Ernst Ottwalt (13 November 1901 – 24 August 1943) was the pen name of German writer and playwright Ernst Gottwalt Nicolas. A communist, he fled Nazi Germany in 1934 and went into exile in the Soviet Union, where he fell victim to the Great Purge and died in a Soviet gulag. Later, when the Allies of World War II prosecuted Nazi war criminals in the Nuremberg Trials, the chief prosecutor from the Soviet Union quoted from an anti-Nazi book by Ottwalt.

Biography

Ottwalt was born Ernst Gottwalt Nicolas in Zippnow, today Sypniewo, in the district of Deutsch Krone in the former West Prussia. He was baptized Lutheran in Zippnow on 16 March 1902.[1] He attended secondary school in Halle, Saxony-Anhalt, finishing 15 September 1920.[1] He studied at the universities of Halle and Jena. After the First World War, he joined the German nationalist Freikorps, but then changed his political views, becoming a communist and joined the Communist Party (Kommunistische Partei Deutschlands, or KPD) and the Association of Proletarian-Revolutionary Authors (BPRS).[2] He described his Freikorps experiences in his 1929 novel Ruhe und Ordnung.[2]

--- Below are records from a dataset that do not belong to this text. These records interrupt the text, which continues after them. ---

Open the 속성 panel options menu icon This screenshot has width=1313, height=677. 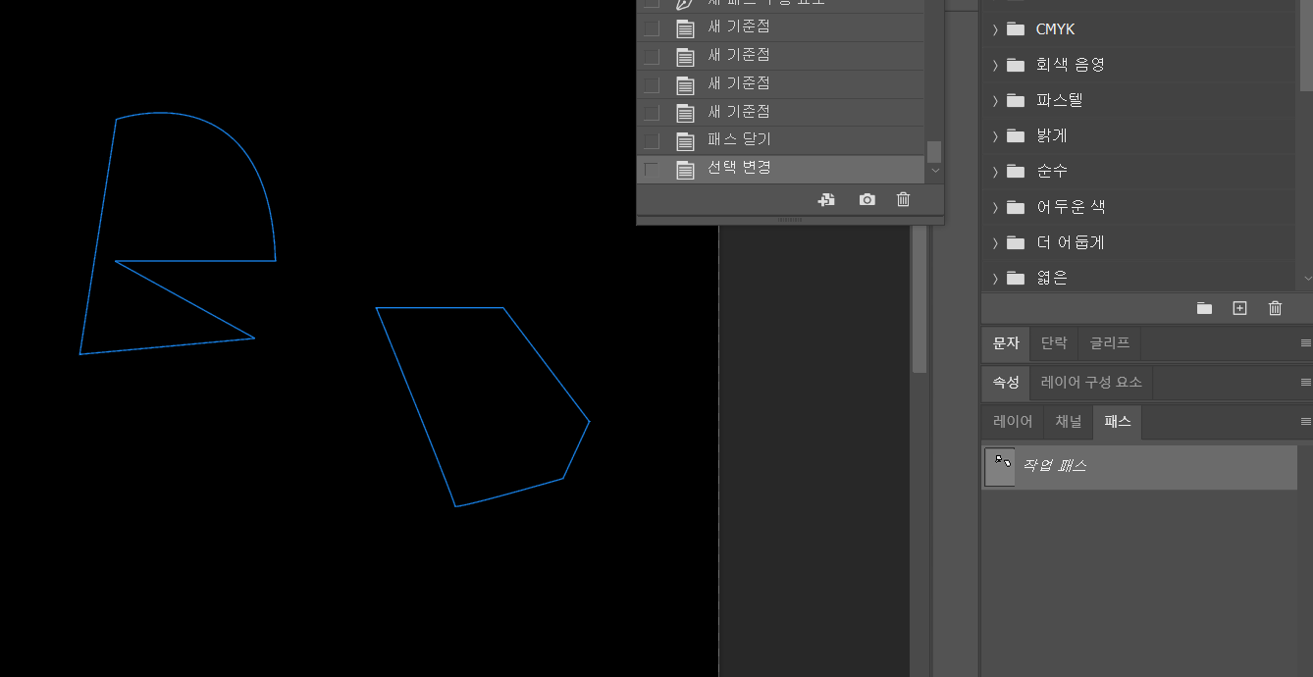point(1305,383)
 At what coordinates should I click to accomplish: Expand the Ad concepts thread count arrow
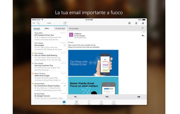(65, 45)
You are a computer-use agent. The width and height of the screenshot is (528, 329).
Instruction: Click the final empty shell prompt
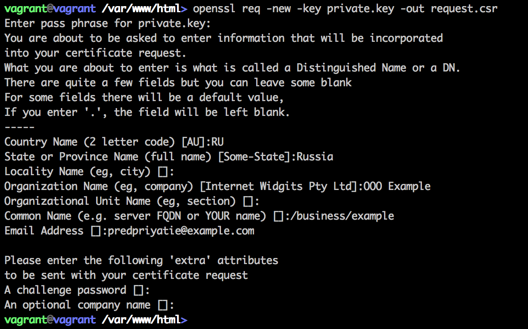pyautogui.click(x=96, y=319)
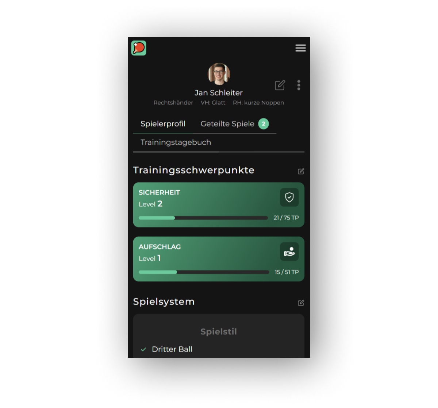Image resolution: width=438 pixels, height=408 pixels.
Task: Click the Aufschlag progress bar
Action: pos(204,272)
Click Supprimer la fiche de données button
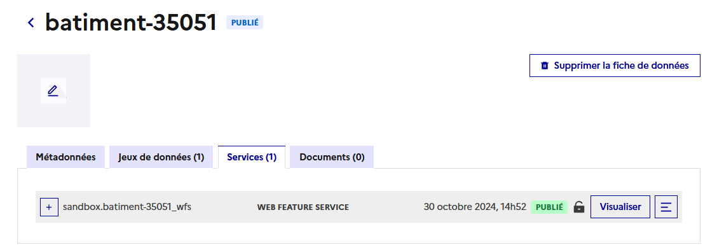The height and width of the screenshot is (252, 717). (615, 66)
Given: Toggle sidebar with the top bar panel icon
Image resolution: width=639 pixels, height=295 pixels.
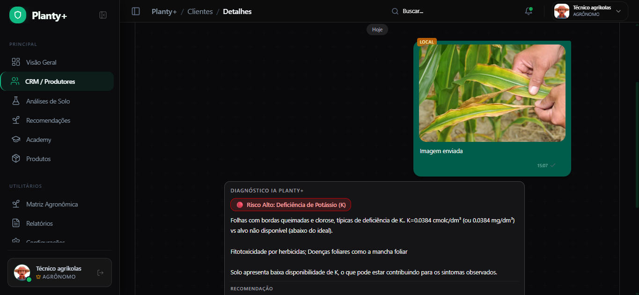Looking at the screenshot, I should click(x=136, y=11).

In November 1930, Friedrich Neubauer staged his play Jeden Tag vier, about a mine disaster in Neurode in Silesia, at the Piscator Bühne. In 1931, he wrote the courtroom novel Denn sie wissen was sie tun, in which Ottwalt portrayed the social structure of the German judiciary. Kurt Tucholsky wrote, "The career of an average German lawyer is portrayed through the means of an early naturalistic novel." The script has since been lost. He collaborated with Bertolt Brecht to write the screenplay for the 1932 film Kuhle Wampe.[3]

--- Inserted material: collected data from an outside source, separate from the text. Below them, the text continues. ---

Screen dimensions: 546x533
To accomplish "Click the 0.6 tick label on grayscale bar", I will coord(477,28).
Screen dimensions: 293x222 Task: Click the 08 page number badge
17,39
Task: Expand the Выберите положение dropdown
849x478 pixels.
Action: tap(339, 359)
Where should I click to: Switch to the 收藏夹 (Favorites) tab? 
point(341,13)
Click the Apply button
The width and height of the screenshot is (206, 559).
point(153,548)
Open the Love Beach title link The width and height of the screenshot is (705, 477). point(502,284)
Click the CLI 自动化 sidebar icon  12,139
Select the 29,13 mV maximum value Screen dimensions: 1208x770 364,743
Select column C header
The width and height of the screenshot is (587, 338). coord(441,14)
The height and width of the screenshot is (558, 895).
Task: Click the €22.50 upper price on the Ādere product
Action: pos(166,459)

A year later, in 1932, his Deutschland erwache! Geschichte des Nationalsozialismus appeared, an early study of the danger of the Nazi movement. When the May 1933 Nazi book burnings took place, Ottwalt's works were on Wolfgang Herrmann's blacklist.[4] In addition, his name was marked with an "x", identifying him as one of the "real vermin", along with Lion Feuchtwanger, Ernst Glaeser, Arthur Holitscher, Alfred Kerr, Egon Erwin Kisch, Emil Ludwig, Heinrich Mann, Theodor Plivier, E.M. Remarque, Kurt Tucholsky and Arnold Zweig, who were to be "stamped out of bookstores".[5][6][note 1]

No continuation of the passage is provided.